Friday, January 25, 2013

Feelingsdumps, Twitter, and the value of online friends

Lots of people in my life don't get Twitter. They don't understand what the attraction is, or why I both enjoy and value my interactions there. Some of them find it silly, or trivial, or annoying. (One, indeed, has pointblank asked me to give it up altogether, a move I am still considering, but with a great deal of reluctance).

I seem to be past the point where people who know me well question why I blog. My immediate family, including the kids, likes my blog - its existence, the enjoyment they can see it gives me, and the longditudinal family record it provides. But Twitter, ah, that's a different beast. The exchange / mutuality aspect of it, the transactional nature, the staccato prose required by the 140 char limit, the warp speed at which it moves, the king tide of garbage in which the stream of gold floats - it not only doesn't appeal to everyone, it's bewildering and repugnant to some. For others, it's the way that I use Twitter that they find objectionable - the fact that I talk to people I haven't met IRL, the fact that I join conversations and debates, and the fact that, according to one person at least, Twitter has a ubiquity in my life that none of my other online activities do.

It's hard for me to really explain to the sceptics what it is that being on Twitter gives me. I suppose I can best express it by telling you what Twitter feels like to me. It feels like a great, fast-flowing river of minds, into which I can dive and find myself part of something bigger than myself and my local concerns, and yet, paradoxically, where my individuality and my particular problems can find support and encouragement, no matter what time of the day or night. I feel like I can participate in the zeitgeist of my times on Twitter; that the veil between "important stuff" and me is thin and tattered there, that *I* can speak and debate and be heard.

Perhaps even more importantly, I can turn to Twitter for reality checks and emotional support. Last night I had a real dilemma, involving a situation that had occurred in my offline world. I was angry and confused and didn't know what to do. Absent Twitter, and the friendships I have made there - real friendships, whether or not I've ever met the people in the flesh - I would've stewed and stressed, my anger turning sour in my belly and poisoning my night and the days ahead. I would've been quite likely to explode disproportionately, causing srious harm to relationships that, temporary rage aside, I have no real desire to jettison.

#### LISTED ENTRIES
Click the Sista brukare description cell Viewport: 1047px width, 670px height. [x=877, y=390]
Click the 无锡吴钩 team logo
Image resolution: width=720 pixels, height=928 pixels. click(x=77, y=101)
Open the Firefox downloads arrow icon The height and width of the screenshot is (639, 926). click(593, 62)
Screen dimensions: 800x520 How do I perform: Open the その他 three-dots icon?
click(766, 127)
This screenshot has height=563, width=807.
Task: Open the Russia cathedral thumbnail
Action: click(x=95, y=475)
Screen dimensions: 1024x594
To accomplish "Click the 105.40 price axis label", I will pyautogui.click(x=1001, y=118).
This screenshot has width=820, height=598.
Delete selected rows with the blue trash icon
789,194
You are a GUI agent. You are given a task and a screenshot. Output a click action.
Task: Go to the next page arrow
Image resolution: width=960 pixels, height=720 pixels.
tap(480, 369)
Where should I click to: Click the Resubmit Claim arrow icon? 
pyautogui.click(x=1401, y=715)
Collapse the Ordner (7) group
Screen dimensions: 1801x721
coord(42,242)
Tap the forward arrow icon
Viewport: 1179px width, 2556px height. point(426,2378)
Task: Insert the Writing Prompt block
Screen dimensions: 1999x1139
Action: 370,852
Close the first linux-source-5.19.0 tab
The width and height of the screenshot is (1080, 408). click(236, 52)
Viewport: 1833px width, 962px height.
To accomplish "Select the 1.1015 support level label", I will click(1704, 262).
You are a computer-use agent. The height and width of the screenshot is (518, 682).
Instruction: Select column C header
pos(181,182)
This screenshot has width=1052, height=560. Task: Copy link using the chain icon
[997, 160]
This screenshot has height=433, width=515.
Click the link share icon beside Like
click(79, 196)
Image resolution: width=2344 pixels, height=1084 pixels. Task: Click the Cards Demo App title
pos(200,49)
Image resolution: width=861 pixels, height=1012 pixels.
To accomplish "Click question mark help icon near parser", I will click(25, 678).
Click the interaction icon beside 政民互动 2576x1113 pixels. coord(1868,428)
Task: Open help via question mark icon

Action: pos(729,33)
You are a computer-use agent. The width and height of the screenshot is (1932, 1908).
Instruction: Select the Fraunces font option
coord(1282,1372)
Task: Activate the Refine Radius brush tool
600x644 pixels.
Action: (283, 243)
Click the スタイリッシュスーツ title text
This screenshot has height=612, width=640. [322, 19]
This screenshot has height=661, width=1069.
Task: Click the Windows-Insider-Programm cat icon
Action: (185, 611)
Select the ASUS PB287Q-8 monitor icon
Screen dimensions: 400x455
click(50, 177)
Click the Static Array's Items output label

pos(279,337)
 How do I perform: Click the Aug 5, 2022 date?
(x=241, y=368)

#### TASKS TO COMPLETE
- A) In the blog post about Twitter, what does the writer say Twitter feels like?
- B) Print the blog post about Twitter from "Perhaps even more" up to and including "desire to jettison.".

#### THE ANSWERS
- A) A great, fast-flowing river of minds.

- B)
Perhaps even more importantly, I can turn to Twitter for reality checks and emotional support. Last night I had a real dilemma, involving a situation that had occurred in my offline world. I was angry and confused and didn't know what to do. Absent Twitter, and the friendships I have made there - real friendships, whether or not I've ever met the people in the flesh - I would've stewed and stressed, my anger turning sour in my belly and poisoning my night and the days ahead. I would've been quite likely to explode disproportionately, causing srious harm to relationships that, temporary rage aside, I have no real desire to jettison.